If that were the case. 100% of science would be debunked similarly to how this teacher is trying to debunk evolution.

18. If we can observe microevolution, why do we still say that macroevolution is still a guess?

What? Man, what's with these trick questions?

"Macroevolution" isn't a guess. It's supported by the preponderance of evidence to a high degree of detail.

It's no wonder why America is trailing the rest of the world in science education, with teachers like this.

The note-taker wrote "because it's not observable." Bleh - lost another student to misinformation.

19. How can DNA evidence support creationism?

The student wrote, "God wants it to be that way."

I guess that's as good of an explanation as I could give. Just stop for a moment and let this sink in.

This is what's being discussed... in science class.

I have no idea - unless, like I said last time, "creationism" has been redefined to mean "evolution."

21. Name a vestigial structure. What does this illustrate?

The student wrote (copied verbatim), "The Archaeopteryx shoes characterists of bird + reptile". 

Uh, no, little Billy. You weren't listening, which, in the case of this class, was probably an improvement.

The human appendix is an example. It illustrates that evolution can produce new features that can then become unneeded, and the structure will stay, but atrophe, over time, especially if it's a mostly benign feature.

22. What would creationists say about #21?

I'm dying to know. I'd love to know why God would decide to put a useless organ that has the potential to be a time bomb into our bodies. Why would he scatter otherwise pointless structures throughout life on the planet? He doesn't sound like a very good designer.

My guess is that the creationist explanation of #21 would be something along the lines of "derp."

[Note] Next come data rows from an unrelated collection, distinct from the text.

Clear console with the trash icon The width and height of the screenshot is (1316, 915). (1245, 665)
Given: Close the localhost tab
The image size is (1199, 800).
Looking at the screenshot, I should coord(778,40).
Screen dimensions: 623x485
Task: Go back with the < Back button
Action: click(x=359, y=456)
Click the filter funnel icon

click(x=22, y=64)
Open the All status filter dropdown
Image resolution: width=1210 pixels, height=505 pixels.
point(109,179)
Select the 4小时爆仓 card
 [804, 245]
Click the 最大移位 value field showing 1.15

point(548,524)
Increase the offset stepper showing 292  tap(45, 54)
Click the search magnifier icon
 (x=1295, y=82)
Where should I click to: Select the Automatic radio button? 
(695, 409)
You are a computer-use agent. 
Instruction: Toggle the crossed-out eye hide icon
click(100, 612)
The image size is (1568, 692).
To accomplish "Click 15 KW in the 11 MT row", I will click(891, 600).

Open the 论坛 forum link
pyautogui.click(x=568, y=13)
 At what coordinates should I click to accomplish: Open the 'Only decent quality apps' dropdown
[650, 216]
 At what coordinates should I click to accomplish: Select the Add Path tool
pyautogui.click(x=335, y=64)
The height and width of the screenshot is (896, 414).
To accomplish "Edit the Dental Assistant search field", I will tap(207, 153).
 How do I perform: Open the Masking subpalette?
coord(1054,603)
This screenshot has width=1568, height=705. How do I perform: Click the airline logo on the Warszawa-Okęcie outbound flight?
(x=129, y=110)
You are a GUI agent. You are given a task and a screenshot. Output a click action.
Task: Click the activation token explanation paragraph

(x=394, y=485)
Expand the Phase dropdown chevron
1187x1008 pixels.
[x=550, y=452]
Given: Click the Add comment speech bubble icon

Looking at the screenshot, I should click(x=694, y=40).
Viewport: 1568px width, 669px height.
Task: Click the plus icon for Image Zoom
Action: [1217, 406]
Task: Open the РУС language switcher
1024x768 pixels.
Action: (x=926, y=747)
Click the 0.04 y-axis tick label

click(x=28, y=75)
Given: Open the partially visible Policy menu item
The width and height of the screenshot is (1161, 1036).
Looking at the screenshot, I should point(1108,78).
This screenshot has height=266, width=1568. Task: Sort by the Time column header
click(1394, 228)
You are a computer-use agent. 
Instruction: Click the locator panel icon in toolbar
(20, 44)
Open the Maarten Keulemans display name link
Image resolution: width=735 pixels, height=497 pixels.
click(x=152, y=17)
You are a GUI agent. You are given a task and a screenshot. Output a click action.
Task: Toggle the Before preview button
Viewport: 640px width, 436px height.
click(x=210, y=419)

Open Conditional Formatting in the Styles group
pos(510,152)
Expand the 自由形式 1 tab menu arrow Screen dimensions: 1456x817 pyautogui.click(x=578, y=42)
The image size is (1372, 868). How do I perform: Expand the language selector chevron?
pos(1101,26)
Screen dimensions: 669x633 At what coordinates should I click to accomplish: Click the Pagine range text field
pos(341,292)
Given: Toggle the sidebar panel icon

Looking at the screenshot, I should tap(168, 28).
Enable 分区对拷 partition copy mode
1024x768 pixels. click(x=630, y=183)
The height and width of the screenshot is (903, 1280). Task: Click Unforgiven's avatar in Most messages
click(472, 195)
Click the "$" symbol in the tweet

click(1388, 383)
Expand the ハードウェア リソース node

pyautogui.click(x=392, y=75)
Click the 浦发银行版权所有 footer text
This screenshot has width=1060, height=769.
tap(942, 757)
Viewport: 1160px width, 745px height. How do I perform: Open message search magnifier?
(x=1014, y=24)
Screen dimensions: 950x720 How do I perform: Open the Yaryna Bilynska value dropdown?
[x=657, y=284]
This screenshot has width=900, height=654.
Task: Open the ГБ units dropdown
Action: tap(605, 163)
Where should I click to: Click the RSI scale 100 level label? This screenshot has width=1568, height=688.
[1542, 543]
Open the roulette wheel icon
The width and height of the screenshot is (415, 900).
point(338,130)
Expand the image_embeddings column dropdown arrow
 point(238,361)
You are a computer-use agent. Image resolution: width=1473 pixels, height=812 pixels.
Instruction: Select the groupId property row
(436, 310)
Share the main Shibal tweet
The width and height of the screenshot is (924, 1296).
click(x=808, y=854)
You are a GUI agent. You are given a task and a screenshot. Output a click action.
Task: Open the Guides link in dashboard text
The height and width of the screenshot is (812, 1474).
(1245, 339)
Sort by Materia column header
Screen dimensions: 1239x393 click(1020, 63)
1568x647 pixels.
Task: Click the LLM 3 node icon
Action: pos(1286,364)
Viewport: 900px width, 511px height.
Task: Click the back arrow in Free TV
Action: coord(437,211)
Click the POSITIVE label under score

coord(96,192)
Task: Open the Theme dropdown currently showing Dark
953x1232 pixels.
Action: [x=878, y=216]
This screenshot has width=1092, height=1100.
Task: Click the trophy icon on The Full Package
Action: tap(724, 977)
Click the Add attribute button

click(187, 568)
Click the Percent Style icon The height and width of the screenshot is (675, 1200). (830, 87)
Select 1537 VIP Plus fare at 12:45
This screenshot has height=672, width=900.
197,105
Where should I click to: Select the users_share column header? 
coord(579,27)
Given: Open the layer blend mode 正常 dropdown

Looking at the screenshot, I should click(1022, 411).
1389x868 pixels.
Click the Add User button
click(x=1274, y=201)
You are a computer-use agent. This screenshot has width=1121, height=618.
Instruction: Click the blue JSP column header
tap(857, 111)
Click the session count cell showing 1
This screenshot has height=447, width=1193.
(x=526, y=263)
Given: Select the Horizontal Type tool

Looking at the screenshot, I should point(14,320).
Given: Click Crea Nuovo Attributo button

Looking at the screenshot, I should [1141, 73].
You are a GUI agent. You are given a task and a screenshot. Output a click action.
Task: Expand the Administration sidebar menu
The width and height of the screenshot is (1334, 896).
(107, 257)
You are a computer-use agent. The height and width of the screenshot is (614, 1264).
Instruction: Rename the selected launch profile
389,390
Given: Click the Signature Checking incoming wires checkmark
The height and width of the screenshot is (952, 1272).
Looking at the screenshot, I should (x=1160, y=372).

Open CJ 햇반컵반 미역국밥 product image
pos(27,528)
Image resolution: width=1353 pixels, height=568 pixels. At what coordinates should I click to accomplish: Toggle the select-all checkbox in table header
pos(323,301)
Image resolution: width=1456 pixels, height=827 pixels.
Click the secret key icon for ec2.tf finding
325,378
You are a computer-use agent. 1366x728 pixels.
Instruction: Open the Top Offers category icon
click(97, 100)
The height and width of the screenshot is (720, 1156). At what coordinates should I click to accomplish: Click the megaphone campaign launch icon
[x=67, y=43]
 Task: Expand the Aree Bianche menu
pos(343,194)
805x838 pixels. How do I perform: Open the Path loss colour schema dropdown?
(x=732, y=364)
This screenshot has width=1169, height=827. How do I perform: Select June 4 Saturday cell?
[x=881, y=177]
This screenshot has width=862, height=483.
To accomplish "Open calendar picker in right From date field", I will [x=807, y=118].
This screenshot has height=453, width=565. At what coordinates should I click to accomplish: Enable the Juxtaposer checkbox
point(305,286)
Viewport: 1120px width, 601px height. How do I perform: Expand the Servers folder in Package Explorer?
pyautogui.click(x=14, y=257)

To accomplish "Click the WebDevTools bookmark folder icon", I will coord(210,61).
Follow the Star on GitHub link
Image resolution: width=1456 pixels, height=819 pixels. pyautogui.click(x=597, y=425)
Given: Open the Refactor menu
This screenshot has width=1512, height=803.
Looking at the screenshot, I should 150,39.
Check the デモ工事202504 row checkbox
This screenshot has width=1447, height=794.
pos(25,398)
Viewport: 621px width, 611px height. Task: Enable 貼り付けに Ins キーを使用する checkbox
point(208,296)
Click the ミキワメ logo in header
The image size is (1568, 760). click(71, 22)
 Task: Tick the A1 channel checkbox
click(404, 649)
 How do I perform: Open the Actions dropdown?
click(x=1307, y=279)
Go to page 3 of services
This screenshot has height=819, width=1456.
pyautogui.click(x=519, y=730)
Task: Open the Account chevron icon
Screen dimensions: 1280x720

The rest of the questions seem standard. This is truly astonishing to me that he was able to get away with this. I wonder how many childrens' minds he permanently damaged in the process. Part of the problem is that the kids don't know any better. They aren't aware of the social/political controversy surrounding evolution and secularism. I certainly was oblivious to these issues when I was in high school.

If I had a few hundred million dollars, I'd start a nation-wide TV ad campaign to educate the kids, and maybe we could finally start flushing them out.